● WHAT TO WORK ON: Once the line containing "Screen dimensions: 800x400" appears, output it and each remaining line of the records below exactly, with no pictures and nothing more.

● DATA:
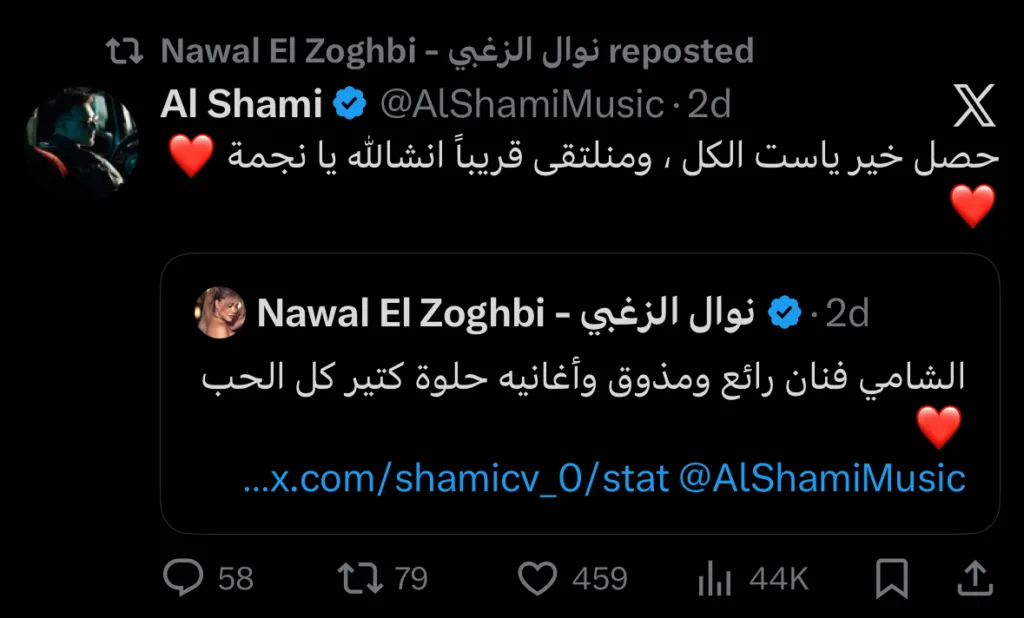Open the quoted post's Arabic text

pos(583,378)
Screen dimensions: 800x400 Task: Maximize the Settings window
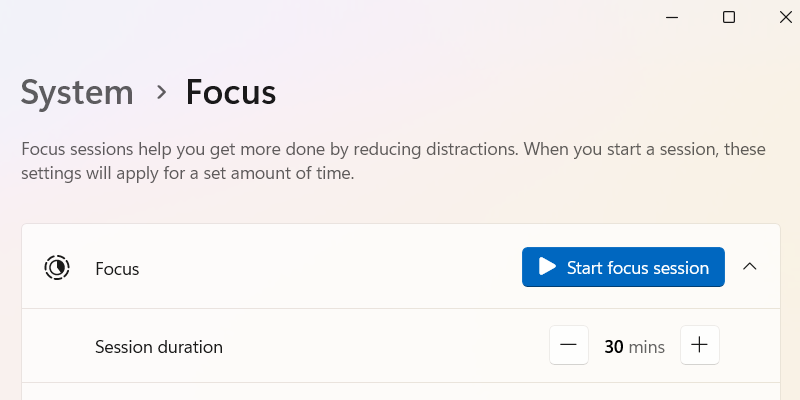click(x=729, y=17)
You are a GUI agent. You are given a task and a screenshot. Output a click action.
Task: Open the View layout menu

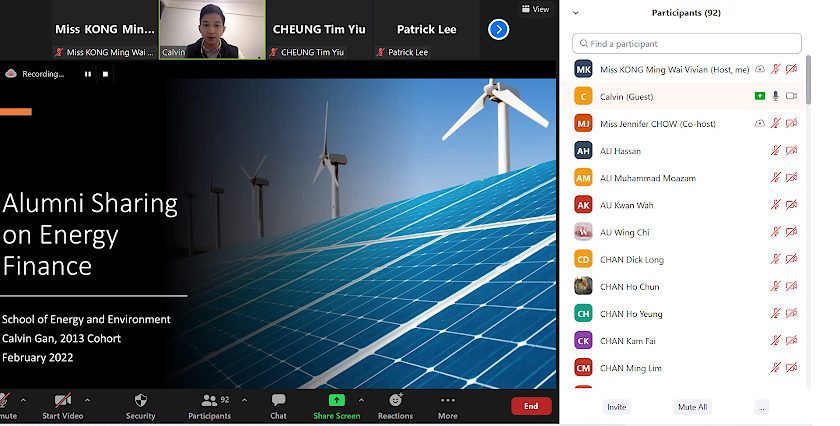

● SOLUTION TO THIS TASK:
Screen dimensions: 800x400 Task: Maximize the Settings window
click(x=729, y=17)
You are a GUI agent. You are given a task and a screenshot. Output a click action.
Task: Open the View layout menu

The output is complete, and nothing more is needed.